歌舞伎 「平成二十六年度 松竹大歌舞伎」 (11月20日・岐阜・羽島市文化センター スカイホール)
嫁と歌舞伎の公演へ。自分は先週の歌舞伎座に続き、2週続けての歌舞伎観劇となる。今回の立役は片岡愛之助。人気TVドラマ出演で今年一気に知名度が上がった旬の役者と言えるだろう。自分はそのTVドラマを見ていないので、どんな役柄だったとかは全然知らないが、嫁はよく知っている様子。対する女形は中村壱太郎(慶応卒だとか)。こちらも売り出し中の若手だ(祖父は人間国宝)。

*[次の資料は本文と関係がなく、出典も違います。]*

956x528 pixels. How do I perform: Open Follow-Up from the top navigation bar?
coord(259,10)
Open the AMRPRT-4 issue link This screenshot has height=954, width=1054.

会場となる羽島市は新幹線の駅があるというくらいで、あまり馴染みの無い場所。その岐阜羽島駅からさほど遠くない場所にある立派なホール。駐車場に車を停め、ホールの中へ。昼公演とあってかおばさま方が多い。席は1階の正面後ろ。前回の悪夢があるだけに、花道は無いにしろ、舞台全体が見渡せる幸せを噛みしめる(笑)。
太閤記物のひとつという「毛谷村(けやむら)」では、愛之助が六助を演じている。他の話と比べて出演者は少なく、人間関係は分かりやすい方なので、簡単な予習だけで話に入っていける。上方歌舞伎のエースとあって、端正な顔立ちといい、立居振る舞いといい、キマッている。正義感が強く、実際に強いという「イイ人」な役柄だけに彼のようなハンサムが演じると非の打ちどころがない。でも意外と声が通っていないような気がしたのは気のせいだろうか。対して壱太郎演じるお園の声の張りの良さが目立つ(お園という役柄もあるのだろう)。女だてらに武道に長けたお園が、許嫁の六助と分かった途端に可愛らしくなるなど、クスッと笑えるところも挟みながら楽しんだ。「団子売(だんごうり)」は純粋に踊りだけなのだが、前幕で新造の夫婦役をやったばかりの2人だけに、まるでその後をみるようで、息の合った踊りが楽しい。
本当はもう一つくらい幕があると満足度が高いが、地方公演だし仕方がない。歌舞伎は豪勢で非現実的な舞台を目にするだけで幸せな気分になれる。今回は続けて観る事が出来たが、次はいつ行けるかな…。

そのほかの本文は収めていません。